§ WHAT NEEDS TO BE DONE: Only the lines from the one holding "Instruction: Click the Description text area" to the end of the data should be echoed, exactly as they appear, minus the pictures.

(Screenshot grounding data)
*** Block opens ***

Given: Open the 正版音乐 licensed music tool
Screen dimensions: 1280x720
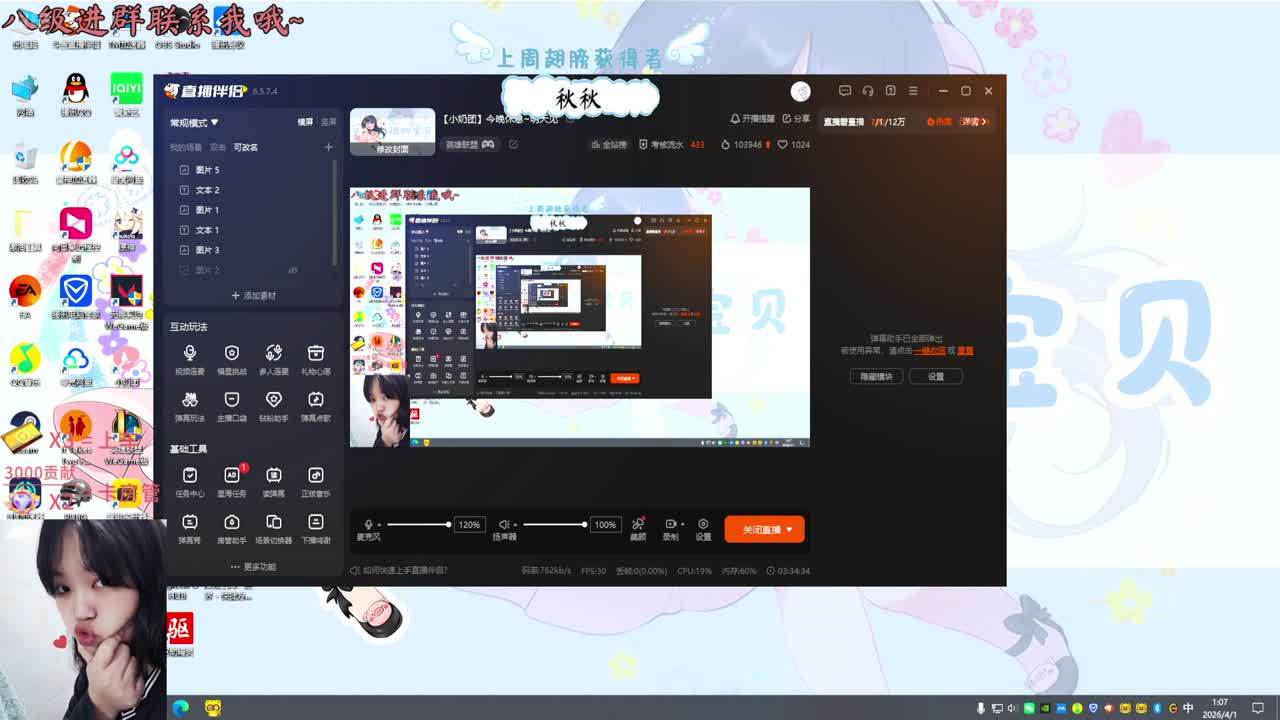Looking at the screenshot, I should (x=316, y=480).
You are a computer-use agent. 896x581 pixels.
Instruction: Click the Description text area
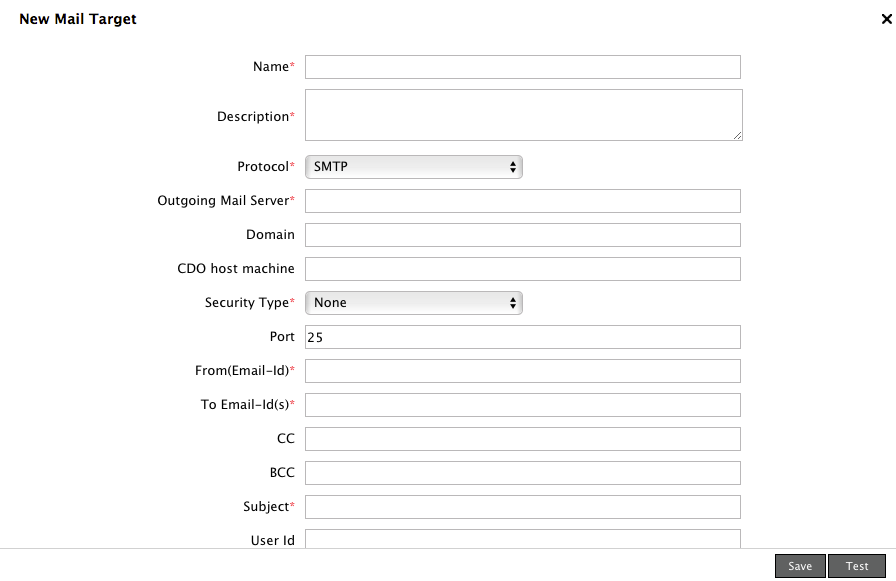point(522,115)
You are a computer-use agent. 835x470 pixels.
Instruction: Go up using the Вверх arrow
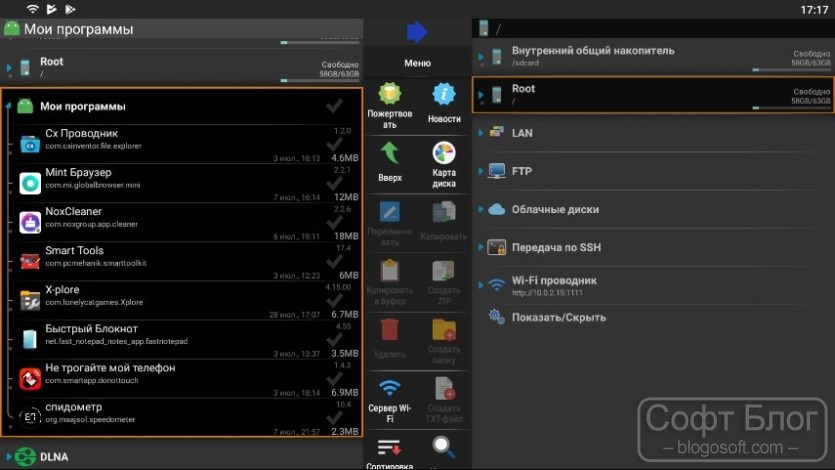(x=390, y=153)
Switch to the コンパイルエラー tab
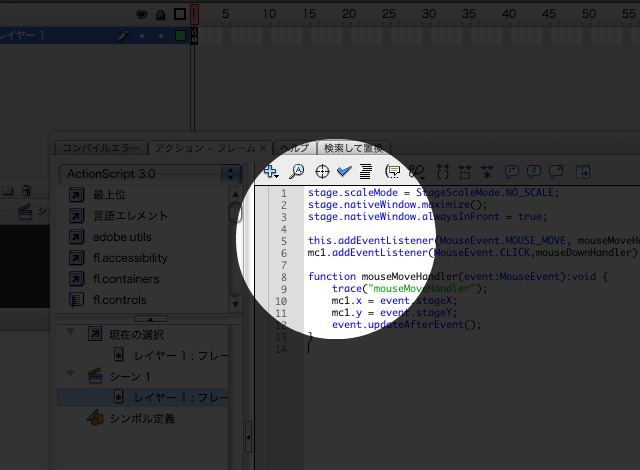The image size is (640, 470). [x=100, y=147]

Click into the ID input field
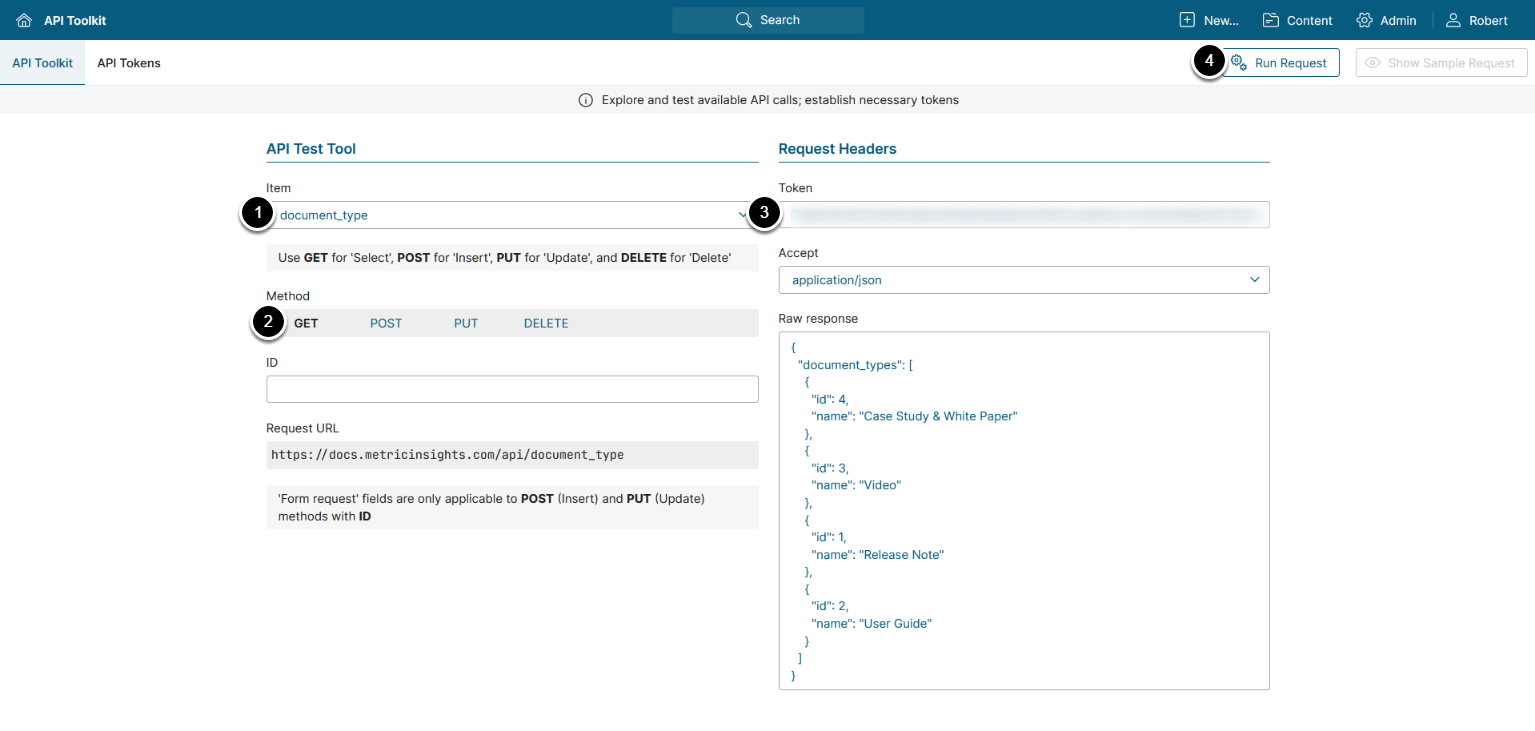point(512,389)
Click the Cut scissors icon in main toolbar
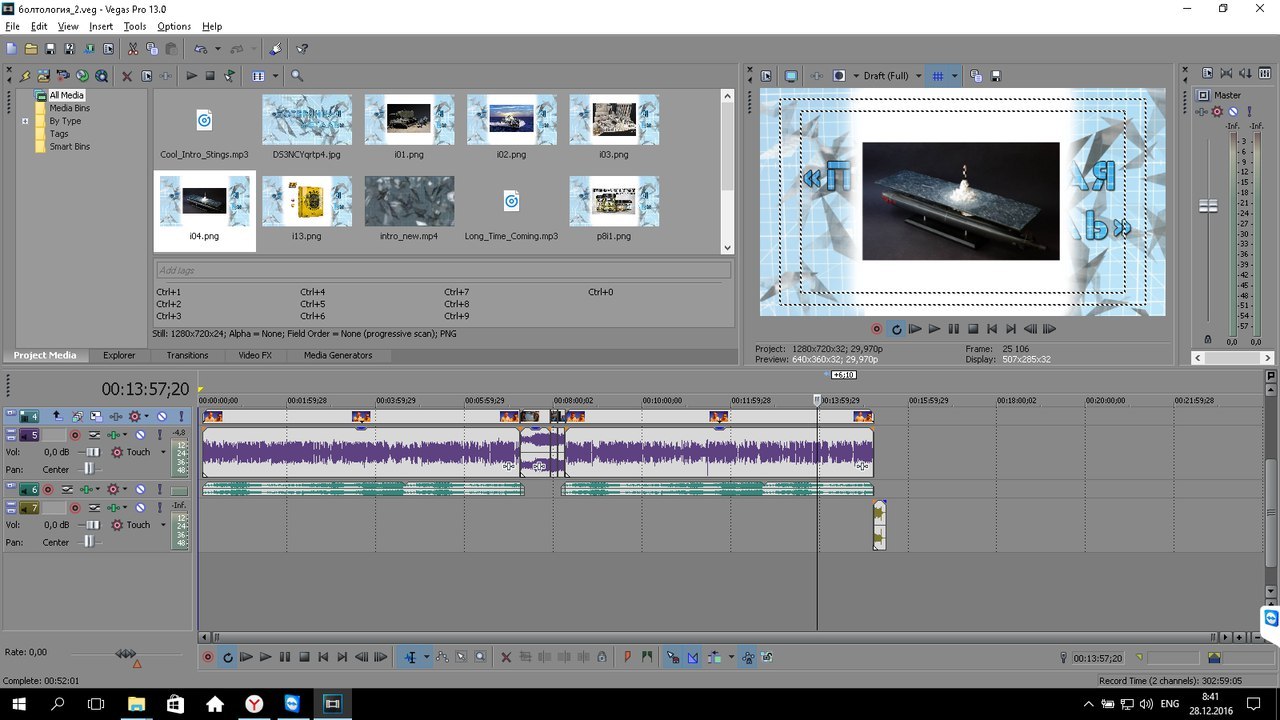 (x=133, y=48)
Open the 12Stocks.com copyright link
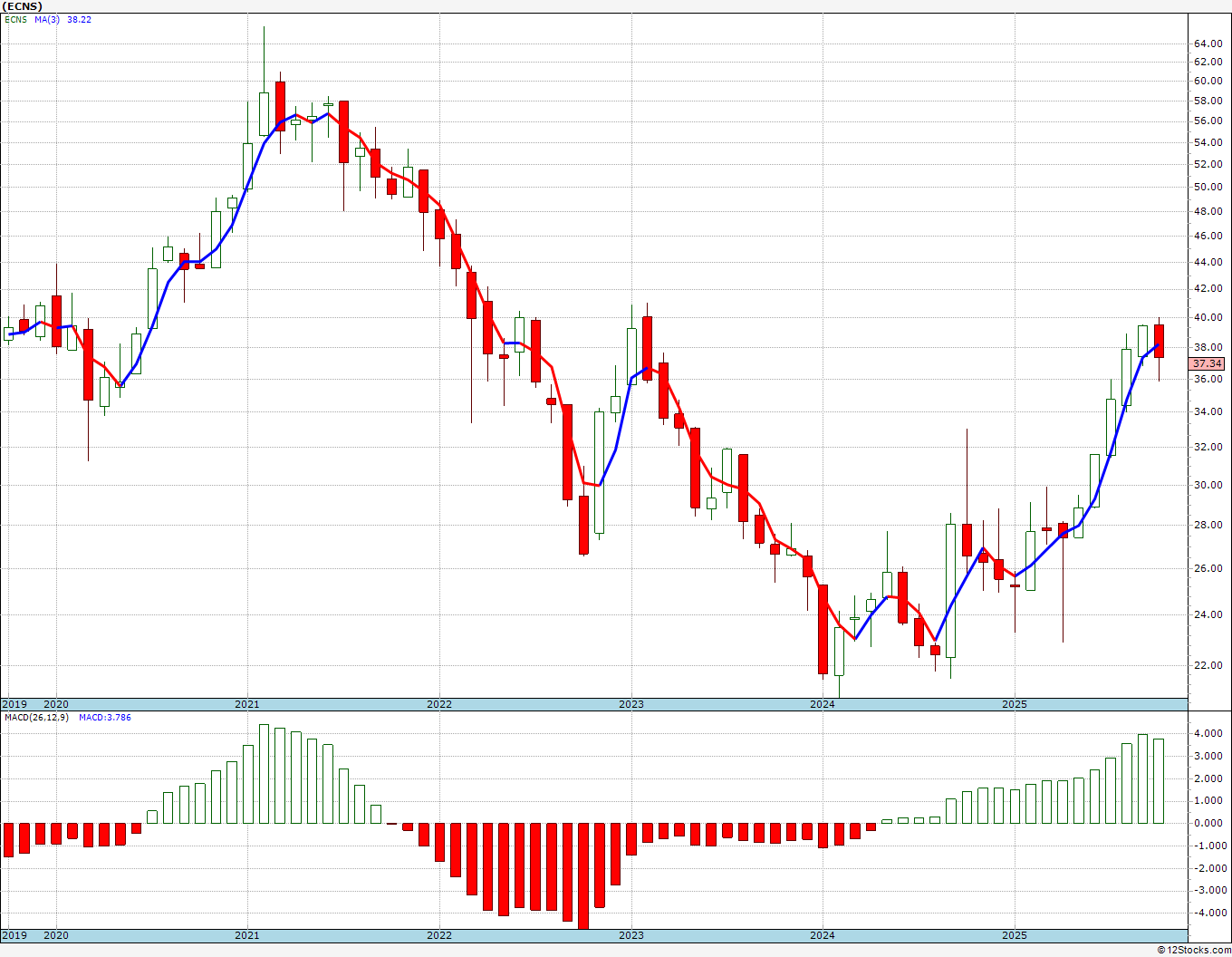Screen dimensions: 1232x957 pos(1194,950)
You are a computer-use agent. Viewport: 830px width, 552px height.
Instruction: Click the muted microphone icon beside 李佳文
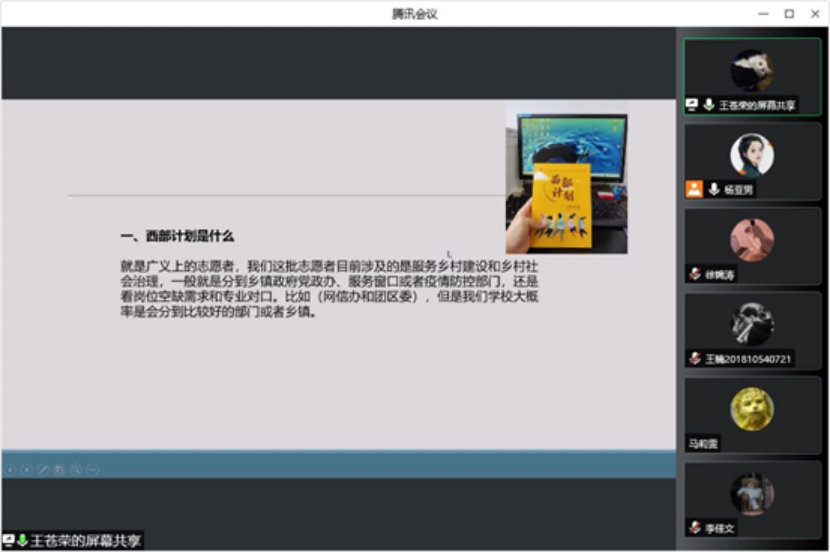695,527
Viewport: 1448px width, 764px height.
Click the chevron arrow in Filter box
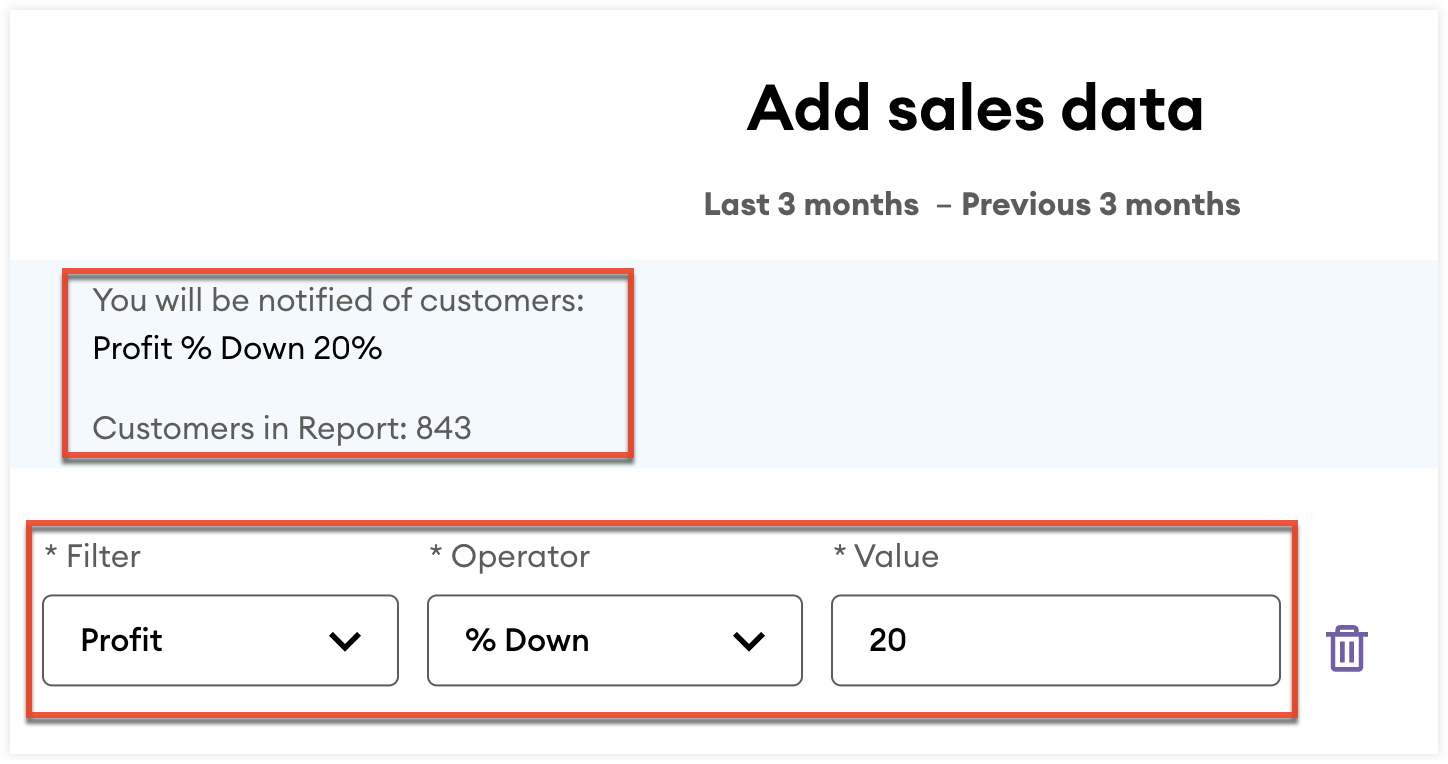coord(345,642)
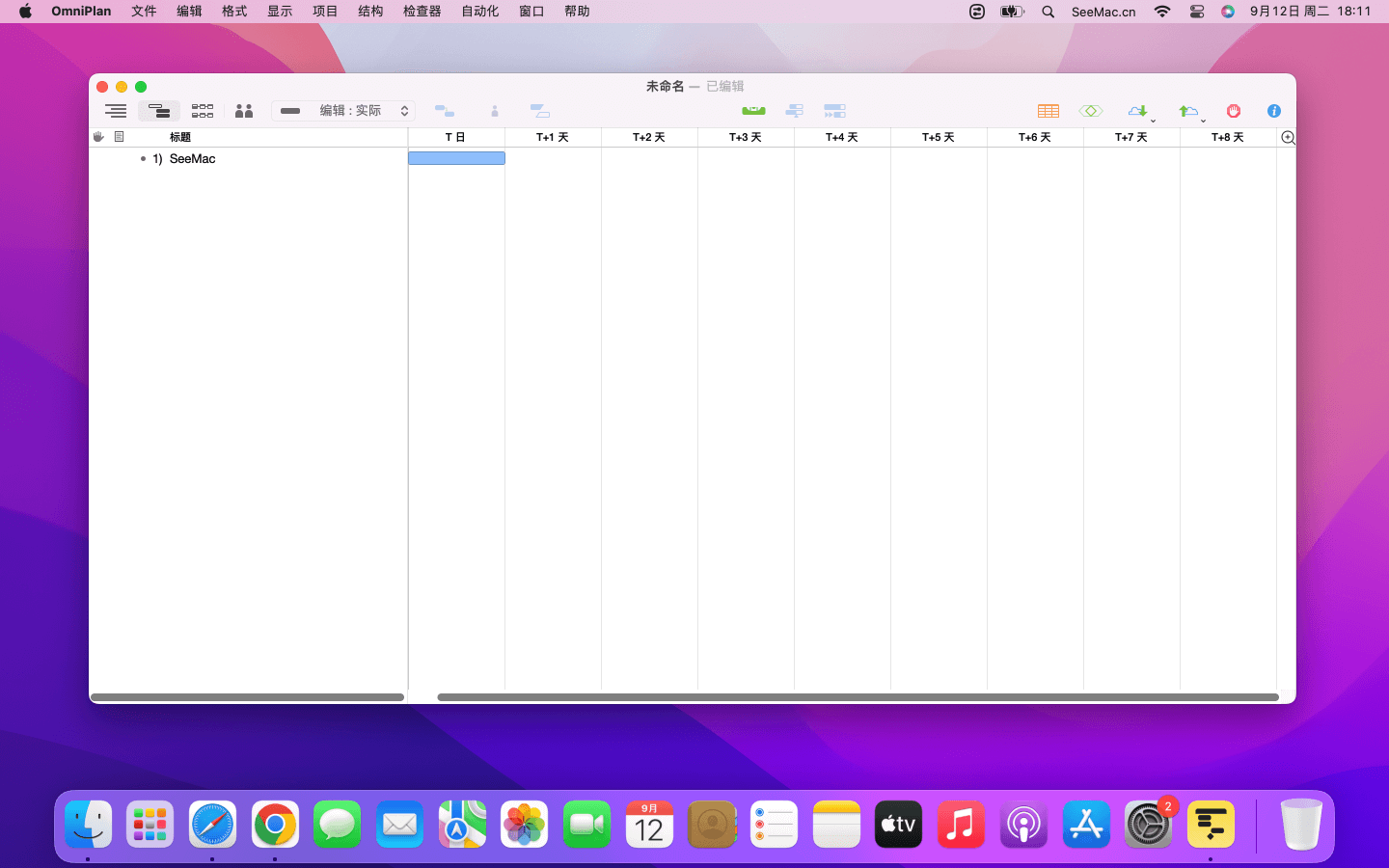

*** Block closes ***

§ RESULT FOR THIS TASK:
Instruction: Click the Description text area
point(522,115)
You are a computer-use agent. 835x470 pixels.
Instruction: Go up using the Вверх arrow
(x=390, y=153)
Switch to the コンパイルエラー tab
The image size is (640, 470). [x=100, y=147]

Click into the ID input field
point(512,389)
Click the Cut scissors icon in main toolbar
 (x=133, y=48)
Open the 12Stocks.com copyright link
Screen dimensions: 1232x957 pos(1194,950)
You are a computer-use agent. Viewport: 830px width, 552px height.
Instruction: Click the muted microphone icon beside 李佳文
695,527
Viewport: 1448px width, 764px height.
Click the chevron arrow in Filter box
coord(345,642)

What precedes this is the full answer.